Analysis

‘Strength In Numbers’: Corporate America Takes On A New Role With Collective Response To Georgia Voting Law

(Photo by Katelyn Mulcahy/Getty Images)

Font Size:

Following the 2020 election cycle, there was social unrest on both sides of the aisle; some Republicans falsely claimed the election was rigged and Democrats claimed voters were disenfranchised. Corporate America has taken upon itself a larger role within that fractured social stratosphere as they use their deep pockets to influence public opinion and policy.

When Georgia passed a series of election reform laws, calls for boycotts against the state broke out. The Georgia laws included one law that added a voter ID requirement to voters seeking to vote by absentee ballot, while other provisions expanded early voting access for most counties. (RELATED: Less Than 10,000 Georgia Voters Have No Form Of ID Associated With Their Registration)

In response, leaders of 100 major corporations gathered via Zoom Saturday to discuss ways to combat election integrity laws. The executives claimed the new laws restricted voting access.
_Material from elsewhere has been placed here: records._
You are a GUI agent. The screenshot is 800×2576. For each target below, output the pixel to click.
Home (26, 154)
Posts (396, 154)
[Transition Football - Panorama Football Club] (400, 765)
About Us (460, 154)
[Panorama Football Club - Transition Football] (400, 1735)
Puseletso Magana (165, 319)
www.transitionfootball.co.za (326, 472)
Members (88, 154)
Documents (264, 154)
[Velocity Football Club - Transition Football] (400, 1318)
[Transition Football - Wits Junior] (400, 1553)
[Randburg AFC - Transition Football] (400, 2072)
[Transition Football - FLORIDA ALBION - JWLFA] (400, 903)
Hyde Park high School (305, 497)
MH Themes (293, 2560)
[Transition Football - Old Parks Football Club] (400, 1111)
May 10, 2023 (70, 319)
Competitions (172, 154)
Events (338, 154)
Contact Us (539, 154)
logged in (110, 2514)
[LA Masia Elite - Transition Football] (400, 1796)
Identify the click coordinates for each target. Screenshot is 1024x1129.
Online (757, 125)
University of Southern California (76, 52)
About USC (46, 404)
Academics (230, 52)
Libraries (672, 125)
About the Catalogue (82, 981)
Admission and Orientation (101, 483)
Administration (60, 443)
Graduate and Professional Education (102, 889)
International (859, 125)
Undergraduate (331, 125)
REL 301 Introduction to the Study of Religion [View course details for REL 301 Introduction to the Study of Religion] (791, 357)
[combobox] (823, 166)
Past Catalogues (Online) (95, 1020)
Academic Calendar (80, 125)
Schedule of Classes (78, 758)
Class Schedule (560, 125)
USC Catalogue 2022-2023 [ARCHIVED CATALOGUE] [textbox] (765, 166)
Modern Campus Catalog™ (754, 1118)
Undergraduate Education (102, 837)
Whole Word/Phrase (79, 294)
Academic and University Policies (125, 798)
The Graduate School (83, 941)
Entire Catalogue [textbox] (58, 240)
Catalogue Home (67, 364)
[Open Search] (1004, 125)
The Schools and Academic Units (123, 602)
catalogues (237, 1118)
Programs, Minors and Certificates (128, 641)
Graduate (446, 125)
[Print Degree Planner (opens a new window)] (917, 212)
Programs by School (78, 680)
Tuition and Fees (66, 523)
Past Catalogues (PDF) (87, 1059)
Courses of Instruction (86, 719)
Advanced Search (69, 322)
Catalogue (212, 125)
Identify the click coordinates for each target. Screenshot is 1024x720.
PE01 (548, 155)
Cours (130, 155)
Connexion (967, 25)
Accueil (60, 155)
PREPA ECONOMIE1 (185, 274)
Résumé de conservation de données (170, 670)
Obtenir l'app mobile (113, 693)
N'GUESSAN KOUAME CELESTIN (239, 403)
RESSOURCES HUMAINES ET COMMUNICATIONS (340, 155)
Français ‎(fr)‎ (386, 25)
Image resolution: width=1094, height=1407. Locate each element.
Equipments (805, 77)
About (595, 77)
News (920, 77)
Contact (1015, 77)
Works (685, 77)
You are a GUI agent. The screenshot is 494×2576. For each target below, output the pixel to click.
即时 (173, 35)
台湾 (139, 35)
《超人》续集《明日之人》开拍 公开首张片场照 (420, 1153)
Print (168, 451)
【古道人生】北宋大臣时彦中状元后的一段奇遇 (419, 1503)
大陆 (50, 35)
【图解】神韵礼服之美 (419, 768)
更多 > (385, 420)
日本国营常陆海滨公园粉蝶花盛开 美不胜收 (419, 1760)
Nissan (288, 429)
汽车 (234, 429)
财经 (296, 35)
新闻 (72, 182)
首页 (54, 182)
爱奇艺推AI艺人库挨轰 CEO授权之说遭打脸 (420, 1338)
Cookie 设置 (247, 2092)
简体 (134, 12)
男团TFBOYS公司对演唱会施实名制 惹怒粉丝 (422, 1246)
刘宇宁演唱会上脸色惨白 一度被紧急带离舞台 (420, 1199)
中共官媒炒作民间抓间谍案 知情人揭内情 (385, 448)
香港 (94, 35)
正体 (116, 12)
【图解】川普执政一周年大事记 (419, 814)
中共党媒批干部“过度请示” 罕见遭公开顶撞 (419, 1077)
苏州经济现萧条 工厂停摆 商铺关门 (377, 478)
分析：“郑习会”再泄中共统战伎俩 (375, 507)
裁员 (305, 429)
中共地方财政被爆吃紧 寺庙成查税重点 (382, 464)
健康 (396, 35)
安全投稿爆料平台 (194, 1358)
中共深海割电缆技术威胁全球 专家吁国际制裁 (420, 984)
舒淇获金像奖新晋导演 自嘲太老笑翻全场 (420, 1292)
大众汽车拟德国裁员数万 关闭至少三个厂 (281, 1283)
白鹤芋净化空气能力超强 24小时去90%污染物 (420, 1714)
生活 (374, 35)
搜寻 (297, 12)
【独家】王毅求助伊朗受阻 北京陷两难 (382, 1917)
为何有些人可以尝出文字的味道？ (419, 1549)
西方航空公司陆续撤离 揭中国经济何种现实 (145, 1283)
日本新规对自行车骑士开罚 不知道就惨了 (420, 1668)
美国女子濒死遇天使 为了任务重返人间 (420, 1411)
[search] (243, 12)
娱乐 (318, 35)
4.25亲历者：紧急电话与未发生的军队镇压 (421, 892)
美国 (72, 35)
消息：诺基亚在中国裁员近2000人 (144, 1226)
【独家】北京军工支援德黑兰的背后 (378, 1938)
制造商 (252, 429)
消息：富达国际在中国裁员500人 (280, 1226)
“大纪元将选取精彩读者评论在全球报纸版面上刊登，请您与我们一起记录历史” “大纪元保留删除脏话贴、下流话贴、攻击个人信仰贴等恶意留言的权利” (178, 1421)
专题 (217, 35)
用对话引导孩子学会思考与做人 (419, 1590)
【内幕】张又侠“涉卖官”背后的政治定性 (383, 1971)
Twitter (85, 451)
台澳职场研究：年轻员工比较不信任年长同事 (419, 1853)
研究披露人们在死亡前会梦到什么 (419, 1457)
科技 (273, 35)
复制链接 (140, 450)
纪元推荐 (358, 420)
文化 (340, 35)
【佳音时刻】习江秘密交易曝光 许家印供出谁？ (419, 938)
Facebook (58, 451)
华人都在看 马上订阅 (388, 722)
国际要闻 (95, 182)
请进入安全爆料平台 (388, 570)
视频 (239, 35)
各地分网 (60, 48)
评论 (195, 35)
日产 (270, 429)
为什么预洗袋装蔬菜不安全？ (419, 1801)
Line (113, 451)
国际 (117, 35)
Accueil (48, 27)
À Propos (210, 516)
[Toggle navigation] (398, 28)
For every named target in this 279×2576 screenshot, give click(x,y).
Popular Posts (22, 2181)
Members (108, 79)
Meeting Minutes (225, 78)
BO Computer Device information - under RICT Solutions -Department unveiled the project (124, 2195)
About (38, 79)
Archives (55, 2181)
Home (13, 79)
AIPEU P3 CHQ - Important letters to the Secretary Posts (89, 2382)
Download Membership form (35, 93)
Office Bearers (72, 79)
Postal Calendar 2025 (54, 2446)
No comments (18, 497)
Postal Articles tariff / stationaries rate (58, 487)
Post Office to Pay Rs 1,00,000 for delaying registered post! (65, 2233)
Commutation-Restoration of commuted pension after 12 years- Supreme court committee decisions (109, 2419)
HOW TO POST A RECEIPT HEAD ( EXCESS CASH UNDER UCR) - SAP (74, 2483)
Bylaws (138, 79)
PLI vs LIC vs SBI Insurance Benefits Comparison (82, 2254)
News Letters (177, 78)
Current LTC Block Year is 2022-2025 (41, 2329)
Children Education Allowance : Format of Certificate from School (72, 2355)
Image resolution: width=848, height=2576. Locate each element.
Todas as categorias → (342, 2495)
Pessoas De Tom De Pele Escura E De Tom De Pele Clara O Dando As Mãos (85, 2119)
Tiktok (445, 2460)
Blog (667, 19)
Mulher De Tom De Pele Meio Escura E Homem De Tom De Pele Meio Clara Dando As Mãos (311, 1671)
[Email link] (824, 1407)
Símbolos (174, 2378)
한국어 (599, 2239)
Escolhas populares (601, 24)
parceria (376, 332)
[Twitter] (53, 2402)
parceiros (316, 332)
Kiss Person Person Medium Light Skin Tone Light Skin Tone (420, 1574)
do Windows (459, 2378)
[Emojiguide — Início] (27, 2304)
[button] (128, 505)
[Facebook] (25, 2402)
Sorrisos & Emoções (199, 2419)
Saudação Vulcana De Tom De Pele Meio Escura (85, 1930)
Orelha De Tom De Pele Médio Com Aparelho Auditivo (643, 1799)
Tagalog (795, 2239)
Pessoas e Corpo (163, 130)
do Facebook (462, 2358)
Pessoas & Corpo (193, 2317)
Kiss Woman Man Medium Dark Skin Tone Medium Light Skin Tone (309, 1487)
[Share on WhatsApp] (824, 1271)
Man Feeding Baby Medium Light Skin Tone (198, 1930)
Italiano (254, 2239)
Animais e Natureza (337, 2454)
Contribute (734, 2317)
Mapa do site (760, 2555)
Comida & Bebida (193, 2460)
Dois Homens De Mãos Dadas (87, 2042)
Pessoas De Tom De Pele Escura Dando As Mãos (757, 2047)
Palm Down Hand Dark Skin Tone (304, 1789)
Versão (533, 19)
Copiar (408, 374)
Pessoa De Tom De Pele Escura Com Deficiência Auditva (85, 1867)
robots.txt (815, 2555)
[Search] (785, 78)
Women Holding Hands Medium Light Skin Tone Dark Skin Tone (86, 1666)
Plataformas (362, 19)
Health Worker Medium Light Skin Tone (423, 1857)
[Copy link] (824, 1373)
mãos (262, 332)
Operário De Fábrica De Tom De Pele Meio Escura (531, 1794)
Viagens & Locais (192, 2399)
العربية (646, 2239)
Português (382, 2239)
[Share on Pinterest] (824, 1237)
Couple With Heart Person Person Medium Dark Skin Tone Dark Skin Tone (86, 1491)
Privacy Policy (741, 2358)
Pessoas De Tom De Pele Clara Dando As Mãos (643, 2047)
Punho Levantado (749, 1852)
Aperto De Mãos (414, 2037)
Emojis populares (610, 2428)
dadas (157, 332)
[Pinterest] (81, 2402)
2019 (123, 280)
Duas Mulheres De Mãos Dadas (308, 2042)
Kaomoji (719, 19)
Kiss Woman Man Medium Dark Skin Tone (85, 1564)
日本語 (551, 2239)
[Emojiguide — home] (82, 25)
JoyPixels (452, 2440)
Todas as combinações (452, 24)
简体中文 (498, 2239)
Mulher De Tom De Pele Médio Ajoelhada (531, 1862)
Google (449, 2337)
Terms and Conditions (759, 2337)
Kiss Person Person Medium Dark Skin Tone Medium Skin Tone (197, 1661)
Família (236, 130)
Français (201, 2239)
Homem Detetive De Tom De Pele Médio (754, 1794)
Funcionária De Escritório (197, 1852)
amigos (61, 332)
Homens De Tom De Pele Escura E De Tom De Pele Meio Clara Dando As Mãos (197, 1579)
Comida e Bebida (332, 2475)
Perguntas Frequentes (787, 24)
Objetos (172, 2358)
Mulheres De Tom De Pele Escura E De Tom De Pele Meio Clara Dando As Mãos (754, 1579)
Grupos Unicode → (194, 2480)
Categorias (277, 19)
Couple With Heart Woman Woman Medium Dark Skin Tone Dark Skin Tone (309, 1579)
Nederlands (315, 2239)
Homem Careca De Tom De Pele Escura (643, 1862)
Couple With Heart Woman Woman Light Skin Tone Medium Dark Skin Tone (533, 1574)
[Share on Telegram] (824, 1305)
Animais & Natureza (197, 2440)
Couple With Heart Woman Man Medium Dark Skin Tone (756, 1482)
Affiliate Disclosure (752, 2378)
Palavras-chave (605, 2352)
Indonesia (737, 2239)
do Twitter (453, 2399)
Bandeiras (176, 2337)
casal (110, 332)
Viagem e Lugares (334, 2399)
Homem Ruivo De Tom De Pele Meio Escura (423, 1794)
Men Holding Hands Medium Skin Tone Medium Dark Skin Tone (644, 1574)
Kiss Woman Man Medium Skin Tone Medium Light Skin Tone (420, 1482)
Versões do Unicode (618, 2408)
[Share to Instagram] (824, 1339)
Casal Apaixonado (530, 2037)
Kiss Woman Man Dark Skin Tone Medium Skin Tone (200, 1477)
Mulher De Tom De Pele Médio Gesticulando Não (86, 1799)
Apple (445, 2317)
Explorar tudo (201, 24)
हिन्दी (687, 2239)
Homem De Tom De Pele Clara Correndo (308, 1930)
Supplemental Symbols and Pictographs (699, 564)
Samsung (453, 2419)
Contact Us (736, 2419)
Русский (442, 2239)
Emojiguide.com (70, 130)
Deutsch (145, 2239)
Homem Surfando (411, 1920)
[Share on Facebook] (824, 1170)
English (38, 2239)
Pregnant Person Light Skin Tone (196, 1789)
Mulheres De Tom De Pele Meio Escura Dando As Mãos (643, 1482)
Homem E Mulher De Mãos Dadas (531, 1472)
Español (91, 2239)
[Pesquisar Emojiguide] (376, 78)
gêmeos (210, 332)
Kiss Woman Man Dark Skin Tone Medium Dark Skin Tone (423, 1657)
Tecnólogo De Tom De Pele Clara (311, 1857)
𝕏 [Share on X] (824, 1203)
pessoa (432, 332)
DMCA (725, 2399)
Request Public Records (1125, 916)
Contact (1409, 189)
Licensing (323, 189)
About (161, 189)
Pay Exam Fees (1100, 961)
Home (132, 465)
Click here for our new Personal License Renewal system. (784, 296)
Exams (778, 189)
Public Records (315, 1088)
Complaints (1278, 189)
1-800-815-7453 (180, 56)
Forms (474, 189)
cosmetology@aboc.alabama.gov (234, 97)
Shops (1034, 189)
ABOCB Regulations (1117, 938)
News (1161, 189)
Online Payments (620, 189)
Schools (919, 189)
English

Among those on the call included the owner of the Atlanta Falcons who also co-founded Home Depot, the chairwoman of the Starbucks board and the CEO of AMC Entertainment, according to The Wall Street Journal.

Yale School of Management professor Jeffrey Sonnenfeld, who helped organize the meeting, told The Washington Post corporate leaders demonstrated a “defiance of the threats that businesses should stay out of politics.”

Hundreds of corporations, celebrities and top executives announced on Wednesday their unified opposition to “any discriminatory legislation” that allegedly makes it harder for people to vote.

“We stand for democracy,” the statement, first reported by The New York Times, said. “We should all feel a responsibility to defend the right to vote and to oppose any discriminatory legislation or measures that restrict or prevent any eligible voter from having an equal and fair opportunity to cast a ballot.”

Following public outcry, MLB was one of the first organizations to withdraw from Georgia as a location for its All-Star Game as a message against the election laws.

“I have decided that the best way to demonstrate our values as a sport is by relocating this year’s All-Star Game and MLB Draft,” MLB Commissioner Rob Manfred said in a statement.

Then, actor Will Smith announced Monday his latest production “Emancipation” will leave the state in protest of “newly enacted voting restrictions.”

While this isn’t the first time corporations have tried to take an active stance in the midst of civil unrest, the fact that a coalition of major corporations are planning on opposing the election laws, is novel, according to Columbia Business School professor Vanessa Burbano.

“Corporate activism, wherein companies communicate stances on social-political issues, is a relatively new phenomenon that we saw very little of ten years or so ago, but which we have seen skyrocket in the past few years,” Professor Burbano explained to The Daily Caller.

Other major corporations like Coca-Cola and Patagonia have spoken out in opposition against Georgia’s laws as well. And, just last year, Coca-Cola, Hershey and other big-name brand companies boycotted advertising on Facebook for apparently making “profit” from hate speech on their platform.

Another example included the National Collegiate Athletic Association (NCAA) boycott of North Carolina in 2017 after the state passed a law that banned transgender women from using female restrooms. The law was later repealed, prompting the NCAA to end its boycott “reluctantly,” according to The New York Times. Furthermore, Walmart pulled rifles off its shelves in 2015 as debate about gun control intensified following mass shootings.

“It makes sense to me that we are seeing more examples of companies banding together on these issues in recent years,” professor Burbano continued. “There is strength in numbers and communicating a given stance is less risky – in terms of blowback from politicians, consumers, or employees who disagree– when done in numbers.”